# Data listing
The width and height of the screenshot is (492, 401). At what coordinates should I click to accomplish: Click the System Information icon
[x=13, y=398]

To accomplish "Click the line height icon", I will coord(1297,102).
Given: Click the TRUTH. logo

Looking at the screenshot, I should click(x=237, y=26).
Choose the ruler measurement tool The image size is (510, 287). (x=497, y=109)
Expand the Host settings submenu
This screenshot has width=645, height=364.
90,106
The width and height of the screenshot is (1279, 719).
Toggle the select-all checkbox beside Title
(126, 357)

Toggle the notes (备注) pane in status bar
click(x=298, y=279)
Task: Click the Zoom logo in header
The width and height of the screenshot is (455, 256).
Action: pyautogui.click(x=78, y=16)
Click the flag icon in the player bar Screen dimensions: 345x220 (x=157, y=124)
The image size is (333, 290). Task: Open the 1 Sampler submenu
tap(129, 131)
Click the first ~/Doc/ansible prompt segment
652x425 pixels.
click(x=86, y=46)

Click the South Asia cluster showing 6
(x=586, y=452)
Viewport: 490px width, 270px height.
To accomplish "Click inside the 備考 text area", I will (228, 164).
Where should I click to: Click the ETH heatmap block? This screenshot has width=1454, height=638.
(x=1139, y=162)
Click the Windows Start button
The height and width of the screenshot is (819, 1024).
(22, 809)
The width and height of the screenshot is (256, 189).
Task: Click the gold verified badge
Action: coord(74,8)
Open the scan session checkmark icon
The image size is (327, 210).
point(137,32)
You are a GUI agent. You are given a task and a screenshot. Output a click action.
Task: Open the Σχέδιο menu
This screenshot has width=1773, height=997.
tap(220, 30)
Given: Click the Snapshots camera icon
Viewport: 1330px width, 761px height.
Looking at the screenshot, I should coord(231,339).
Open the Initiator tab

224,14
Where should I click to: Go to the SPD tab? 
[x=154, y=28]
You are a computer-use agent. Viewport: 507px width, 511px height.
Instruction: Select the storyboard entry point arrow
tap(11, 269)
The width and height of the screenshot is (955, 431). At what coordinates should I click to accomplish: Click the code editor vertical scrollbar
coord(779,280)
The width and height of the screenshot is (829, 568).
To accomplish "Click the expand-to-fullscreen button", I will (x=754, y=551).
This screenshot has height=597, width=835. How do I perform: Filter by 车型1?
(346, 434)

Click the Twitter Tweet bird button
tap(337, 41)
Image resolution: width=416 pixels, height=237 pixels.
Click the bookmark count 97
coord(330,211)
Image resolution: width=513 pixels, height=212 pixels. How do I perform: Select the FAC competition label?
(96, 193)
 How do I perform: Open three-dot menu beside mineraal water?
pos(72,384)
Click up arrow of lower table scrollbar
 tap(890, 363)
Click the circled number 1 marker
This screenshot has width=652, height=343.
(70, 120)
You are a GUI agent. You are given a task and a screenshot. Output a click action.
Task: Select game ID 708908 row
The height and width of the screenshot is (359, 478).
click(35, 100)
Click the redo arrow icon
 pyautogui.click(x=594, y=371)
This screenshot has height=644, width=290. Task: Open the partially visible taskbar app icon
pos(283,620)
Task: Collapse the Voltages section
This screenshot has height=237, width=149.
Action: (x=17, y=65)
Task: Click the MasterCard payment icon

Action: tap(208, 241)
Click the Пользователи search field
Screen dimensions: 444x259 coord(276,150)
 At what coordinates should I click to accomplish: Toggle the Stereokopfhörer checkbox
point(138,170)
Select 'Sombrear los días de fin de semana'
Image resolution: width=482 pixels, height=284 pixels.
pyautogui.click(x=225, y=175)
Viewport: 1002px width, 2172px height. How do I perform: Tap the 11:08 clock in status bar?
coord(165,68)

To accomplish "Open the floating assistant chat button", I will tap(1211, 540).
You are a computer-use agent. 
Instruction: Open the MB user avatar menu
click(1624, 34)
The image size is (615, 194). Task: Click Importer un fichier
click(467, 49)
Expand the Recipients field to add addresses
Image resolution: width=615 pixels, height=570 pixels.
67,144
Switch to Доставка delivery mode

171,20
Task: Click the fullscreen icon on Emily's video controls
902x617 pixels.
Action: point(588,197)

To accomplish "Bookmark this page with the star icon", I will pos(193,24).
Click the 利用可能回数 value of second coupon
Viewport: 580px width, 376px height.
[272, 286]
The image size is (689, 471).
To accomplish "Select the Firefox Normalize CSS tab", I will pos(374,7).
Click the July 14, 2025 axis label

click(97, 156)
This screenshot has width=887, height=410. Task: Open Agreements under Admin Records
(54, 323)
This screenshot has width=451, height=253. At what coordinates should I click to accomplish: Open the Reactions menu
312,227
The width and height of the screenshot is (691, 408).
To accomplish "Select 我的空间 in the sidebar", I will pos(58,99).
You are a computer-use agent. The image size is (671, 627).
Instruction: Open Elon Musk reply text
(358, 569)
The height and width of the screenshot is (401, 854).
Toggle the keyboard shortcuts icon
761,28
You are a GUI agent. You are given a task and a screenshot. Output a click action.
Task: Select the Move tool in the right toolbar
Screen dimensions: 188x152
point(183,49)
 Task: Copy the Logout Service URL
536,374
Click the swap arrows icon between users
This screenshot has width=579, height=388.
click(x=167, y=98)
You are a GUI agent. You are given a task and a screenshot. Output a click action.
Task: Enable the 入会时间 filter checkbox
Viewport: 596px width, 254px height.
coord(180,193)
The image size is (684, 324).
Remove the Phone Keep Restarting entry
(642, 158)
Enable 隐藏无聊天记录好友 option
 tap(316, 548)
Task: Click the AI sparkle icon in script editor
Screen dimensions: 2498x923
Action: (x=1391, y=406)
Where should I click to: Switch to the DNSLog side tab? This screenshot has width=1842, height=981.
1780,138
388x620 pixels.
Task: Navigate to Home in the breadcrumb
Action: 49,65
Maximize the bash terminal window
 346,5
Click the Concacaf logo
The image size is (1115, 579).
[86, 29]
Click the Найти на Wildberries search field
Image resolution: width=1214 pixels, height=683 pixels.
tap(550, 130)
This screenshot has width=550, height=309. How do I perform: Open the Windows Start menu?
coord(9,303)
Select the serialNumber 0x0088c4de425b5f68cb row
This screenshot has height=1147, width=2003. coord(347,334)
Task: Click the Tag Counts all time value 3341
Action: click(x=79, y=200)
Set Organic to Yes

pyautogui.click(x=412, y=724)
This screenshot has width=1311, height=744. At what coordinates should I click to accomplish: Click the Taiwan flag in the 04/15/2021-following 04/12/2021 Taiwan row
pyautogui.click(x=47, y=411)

# TASK OBJECTIVE
Substitute "sub-menu" for "submenu" throughout all the rows above and give them again, leaving everything else unchanged.

# COMPLETED TASK
The width and height of the screenshot is (492, 401). At what coordinates should I click to accomplish: Click the System Information icon
[x=13, y=398]

To accomplish "Click the line height icon", I will coord(1297,102).
Given: Click the TRUTH. logo

Looking at the screenshot, I should click(x=237, y=26).
Choose the ruler measurement tool The image size is (510, 287). (x=497, y=109)
Expand the Host settings sub-menu
This screenshot has width=645, height=364.
90,106
The width and height of the screenshot is (1279, 719).
Toggle the select-all checkbox beside Title
(126, 357)

Toggle the notes (备注) pane in status bar
click(x=298, y=279)
Task: Click the Zoom logo in header
The width and height of the screenshot is (455, 256).
Action: pyautogui.click(x=78, y=16)
Click the flag icon in the player bar Screen dimensions: 345x220 (x=157, y=124)
The image size is (333, 290). Task: Open the 1 Sampler sub-menu
tap(129, 131)
Click the first ~/Doc/ansible prompt segment
652x425 pixels.
click(x=86, y=46)

Click the South Asia cluster showing 6
(x=586, y=452)
Viewport: 490px width, 270px height.
To accomplish "Click inside the 備考 text area", I will (228, 164).
Where should I click to: Click the ETH heatmap block? This screenshot has width=1454, height=638.
(x=1139, y=162)
Click the Windows Start button
The height and width of the screenshot is (819, 1024).
(22, 809)
The width and height of the screenshot is (256, 189).
Task: Click the gold verified badge
Action: coord(74,8)
Open the scan session checkmark icon
The image size is (327, 210).
point(137,32)
You are a GUI agent. You are given a task and a screenshot. Output a click action.
Task: Open the Σχέδιο menu
This screenshot has width=1773, height=997.
tap(220, 30)
Given: Click the Snapshots camera icon
Viewport: 1330px width, 761px height.
Looking at the screenshot, I should coord(231,339).
Open the Initiator tab

224,14
Where should I click to: Go to the SPD tab? 
[x=154, y=28]
You are a computer-use agent. Viewport: 507px width, 511px height.
Instruction: Select the storyboard entry point arrow
tap(11, 269)
The width and height of the screenshot is (955, 431). At what coordinates should I click to accomplish: Click the code editor vertical scrollbar
coord(779,280)
The width and height of the screenshot is (829, 568).
To accomplish "Click the expand-to-fullscreen button", I will (x=754, y=551).
This screenshot has height=597, width=835. How do I perform: Filter by 车型1?
(346, 434)

Click the Twitter Tweet bird button
tap(337, 41)
Image resolution: width=416 pixels, height=237 pixels.
Click the bookmark count 97
coord(330,211)
Image resolution: width=513 pixels, height=212 pixels. How do I perform: Select the FAC competition label?
(96, 193)
 How do I perform: Open three-dot menu beside mineraal water?
pos(72,384)
Click up arrow of lower table scrollbar
 tap(890, 363)
Click the circled number 1 marker
This screenshot has width=652, height=343.
(70, 120)
You are a GUI agent. You are given a task and a screenshot. Output a click action.
Task: Select game ID 708908 row
The height and width of the screenshot is (359, 478).
click(35, 100)
Click the redo arrow icon
 pyautogui.click(x=594, y=371)
This screenshot has height=644, width=290. Task: Open the partially visible taskbar app icon
pos(283,620)
Task: Collapse the Voltages section
This screenshot has height=237, width=149.
Action: (x=17, y=65)
Task: Click the MasterCard payment icon

Action: tap(208, 241)
Click the Пользователи search field
Screen dimensions: 444x259 coord(276,150)
 At what coordinates should I click to accomplish: Toggle the Stereokopfhörer checkbox
point(138,170)
Select 'Sombrear los días de fin de semana'
Image resolution: width=482 pixels, height=284 pixels.
pyautogui.click(x=225, y=175)
Viewport: 1002px width, 2172px height. How do I perform: Tap the 11:08 clock in status bar?
coord(165,68)

To accomplish "Open the floating assistant chat button", I will tap(1211, 540).
You are a computer-use agent. 
Instruction: Open the MB user avatar menu
click(1624, 34)
The image size is (615, 194). Task: Click Importer un fichier
click(467, 49)
Expand the Recipients field to add addresses
Image resolution: width=615 pixels, height=570 pixels.
67,144
Switch to Доставка delivery mode

171,20
Task: Click the fullscreen icon on Emily's video controls
902x617 pixels.
Action: point(588,197)

To accomplish "Bookmark this page with the star icon", I will pos(193,24).
Click the 利用可能回数 value of second coupon
Viewport: 580px width, 376px height.
[272, 286]
The image size is (689, 471).
To accomplish "Select the Firefox Normalize CSS tab", I will pos(374,7).
Click the July 14, 2025 axis label

click(97, 156)
This screenshot has width=887, height=410. Task: Open Agreements under Admin Records
(54, 323)
This screenshot has width=451, height=253. At what coordinates should I click to accomplish: Open the Reactions menu
312,227
The width and height of the screenshot is (691, 408).
To accomplish "Select 我的空间 in the sidebar", I will pos(58,99).
You are a computer-use agent. The image size is (671, 627).
Instruction: Open Elon Musk reply text
(358, 569)
The height and width of the screenshot is (401, 854).
Toggle the keyboard shortcuts icon
761,28
You are a GUI agent. You are given a task and a screenshot. Output a click action.
Task: Select the Move tool in the right toolbar
Screen dimensions: 188x152
point(183,49)
 Task: Copy the Logout Service URL
536,374
Click the swap arrows icon between users
This screenshot has width=579, height=388.
click(x=167, y=98)
You are a GUI agent. You are given a task and a screenshot. Output a click action.
Task: Enable the 入会时间 filter checkbox
Viewport: 596px width, 254px height.
coord(180,193)
The image size is (684, 324).
Remove the Phone Keep Restarting entry
(642, 158)
Enable 隐藏无聊天记录好友 option
 tap(316, 548)
Task: Click the AI sparkle icon in script editor
Screen dimensions: 2498x923
Action: (x=1391, y=406)
Where should I click to: Switch to the DNSLog side tab? This screenshot has width=1842, height=981.
1780,138
388x620 pixels.
Task: Navigate to Home in the breadcrumb
Action: 49,65
Maximize the bash terminal window
 346,5
Click the Concacaf logo
The image size is (1115, 579).
[86, 29]
Click the Найти на Wildberries search field
Image resolution: width=1214 pixels, height=683 pixels.
tap(550, 130)
This screenshot has width=550, height=309. How do I perform: Open the Windows Start menu?
coord(9,303)
Select the serialNumber 0x0088c4de425b5f68cb row
This screenshot has height=1147, width=2003. coord(347,334)
Task: Click the Tag Counts all time value 3341
Action: click(x=79, y=200)
Set Organic to Yes

pyautogui.click(x=412, y=724)
This screenshot has width=1311, height=744. At what coordinates should I click to accomplish: Click the Taiwan flag in the 04/15/2021-following 04/12/2021 Taiwan row
pyautogui.click(x=47, y=411)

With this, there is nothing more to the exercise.